Arlen composed some of the most famous soundtracks of the 20th Century for Hollywood films and Broadway musicals alike. Over the Rainbow, which he composed alongside the lyricist E. Y. Harburg for the film The Wizard of Oz, won an Academy Award in 1939 for Best Original Song. Arlen also composed music for the 1954 version of A Star is Born and collaborated with songwriters such as Ira Gershwin andJohnny Mercer. Arlen passed away in 1986.


It’s possible to see some of the unauthorized versions cited in the lawsuit in online stores. For example, there are two copies of the album Once Again… by Ethel Ennis available to stream on Apple Music, but the cover of one has been edited to remove the RCA Victor logo.
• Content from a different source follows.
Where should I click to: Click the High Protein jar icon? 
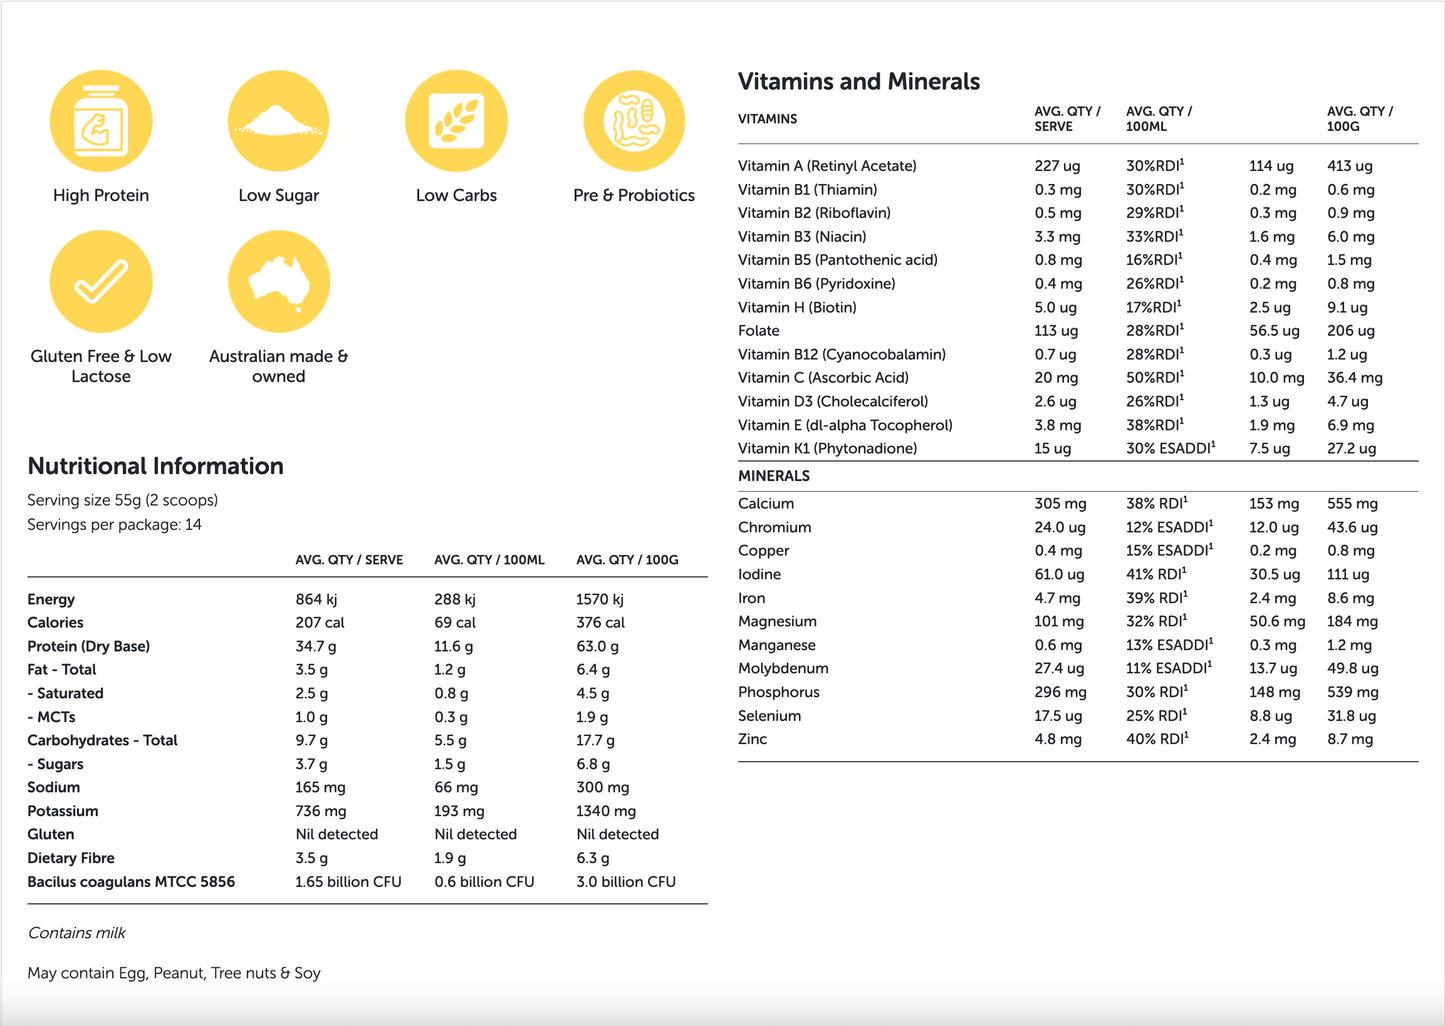(x=101, y=121)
In another case, we can see a clear price difference between two digital copies of an original cast recording of the musical Jamaica being sold on Amazon. What appears to be an authorized version from the Masterworks Broadway label prices the full album at $9.99 for download, and individual tracks for $1.29, while a seemingly unauthorized copy from Soundtrack Classics lists them for $3.99, and $0.99 respectively. Like the Ethel Ennis album, the RCA Victor logo on the unauthorized cover also appears to have been edited out.

The lawsuit claims that these online retailers are selling and streaming these recordings with the full knowledge that they’re unauthorized. As the lawsuit says, “it is hard to imagine that a person walking into Tower Records, off the street, with arms full of CD’s and vinyl records and claiming to be the record label for Frank Sinatra, Louis Armstrong, and Ella Fitzgerald, could succeed in having that store sell their copies directly next to the same albums released by legendary record labels, Capitol, RCA, and Columbia, and at a lower price.”

In total, the filing makes 216 claims across its 148 pages. Along with the big tech companies, it also claims numerous distributors provided music catalogs containing the unauthorized recordings. It demands an end to the infringement in addition to the payment of damages and attorneys’ fees.